The Bank is amending and restating the plan effective October 21, 2005 to clarify certain provisions in the plan to make the plan consistent with the understanding of the Bank and the Directors concerning how the plan would operate and consistent with how the Bank has accounted for the plan. This Amended and Restated Retirement Plan for Board Members of AF Bank (the " Plan" ) supercedes and replaces the original Retirement Plan for Board Members of Ashe Federal Bank adopted effective upon the Reorganization Date.
This Plan is being amended and restated shortly after Section 409A of the Internal Revenue Code was enacted, and during the period in which guidance from the Internal Revenue Service is still expected to further clarify the requirements of Section 409A. It is intended that this Plan fully comply with the requirements of Section 409A and guidance issued thereunder. The Plan will be interpreted in a manner as shall meet and comply with Section 409A.
ARTICLE I
DEFINITIONS
The following definitions shall apply for the purposes of this Plan unless a difference meaning is plainly indicated by the context:
Section 1.1 Annual Compensation means, on any date for any Board Member, the annual rate at which retainer payments are paid to such Board Member for services as a Board Member.

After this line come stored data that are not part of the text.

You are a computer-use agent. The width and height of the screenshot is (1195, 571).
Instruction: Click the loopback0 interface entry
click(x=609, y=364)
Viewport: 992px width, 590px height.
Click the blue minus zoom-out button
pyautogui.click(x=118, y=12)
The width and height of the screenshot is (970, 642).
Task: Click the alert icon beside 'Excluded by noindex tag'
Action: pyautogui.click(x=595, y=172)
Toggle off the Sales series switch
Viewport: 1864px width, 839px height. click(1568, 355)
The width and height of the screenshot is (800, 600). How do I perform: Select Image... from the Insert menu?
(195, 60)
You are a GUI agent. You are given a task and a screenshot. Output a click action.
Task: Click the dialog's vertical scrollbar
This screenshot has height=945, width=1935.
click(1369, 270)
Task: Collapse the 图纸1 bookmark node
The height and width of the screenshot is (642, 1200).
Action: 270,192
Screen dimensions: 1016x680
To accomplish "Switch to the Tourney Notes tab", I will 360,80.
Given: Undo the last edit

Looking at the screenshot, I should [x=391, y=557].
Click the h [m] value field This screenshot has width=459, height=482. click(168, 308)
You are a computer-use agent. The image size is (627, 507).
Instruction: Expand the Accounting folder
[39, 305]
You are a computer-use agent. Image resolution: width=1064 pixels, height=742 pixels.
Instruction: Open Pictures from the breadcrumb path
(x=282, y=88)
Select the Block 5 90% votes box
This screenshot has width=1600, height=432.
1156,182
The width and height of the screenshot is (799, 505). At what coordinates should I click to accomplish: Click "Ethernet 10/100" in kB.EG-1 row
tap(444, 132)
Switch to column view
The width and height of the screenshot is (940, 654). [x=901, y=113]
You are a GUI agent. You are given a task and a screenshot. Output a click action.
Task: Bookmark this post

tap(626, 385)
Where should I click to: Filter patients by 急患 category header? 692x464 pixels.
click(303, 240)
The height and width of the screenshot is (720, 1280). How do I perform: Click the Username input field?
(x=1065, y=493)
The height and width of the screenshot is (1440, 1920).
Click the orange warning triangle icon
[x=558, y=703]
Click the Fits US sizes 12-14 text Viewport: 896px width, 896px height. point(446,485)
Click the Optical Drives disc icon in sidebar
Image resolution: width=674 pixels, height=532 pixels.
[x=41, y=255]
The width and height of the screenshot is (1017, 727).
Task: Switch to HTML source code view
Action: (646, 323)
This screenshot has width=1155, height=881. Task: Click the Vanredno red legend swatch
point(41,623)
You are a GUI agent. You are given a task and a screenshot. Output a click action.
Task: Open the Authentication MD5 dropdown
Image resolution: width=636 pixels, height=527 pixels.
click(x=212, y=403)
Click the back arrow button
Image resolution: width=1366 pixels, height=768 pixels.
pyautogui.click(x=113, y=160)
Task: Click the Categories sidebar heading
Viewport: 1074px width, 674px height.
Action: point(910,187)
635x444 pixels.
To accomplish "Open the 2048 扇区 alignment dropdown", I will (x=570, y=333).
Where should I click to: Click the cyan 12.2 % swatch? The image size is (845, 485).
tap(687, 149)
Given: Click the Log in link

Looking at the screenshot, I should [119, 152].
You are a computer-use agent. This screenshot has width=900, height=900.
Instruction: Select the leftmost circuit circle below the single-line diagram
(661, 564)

In the case of a Board Member who is a non-employee director and who later becomes an employee-director, " Annual Compensation" means the annual rate of retainer immediately preceding service as an employee-director.
Section 1.2 Bank means AF Bank, a federal stock savings bank, and any successor thereto.
Section 1.3 Beneficiary means the Person or Persons designated by the Participant or Retired Participant pursuant to Section 3.5 to receive a survivor benefit. If more than one Person is designated, each shall have an equal share unless the Participant or Retired Participant directed otherwise.
Section 1.4 Board means the Board of Directors of the Bank.
Section 1.5 Board Member means any individual who is a voting member of the Board or a voting member of the board of directors of a Participating Company.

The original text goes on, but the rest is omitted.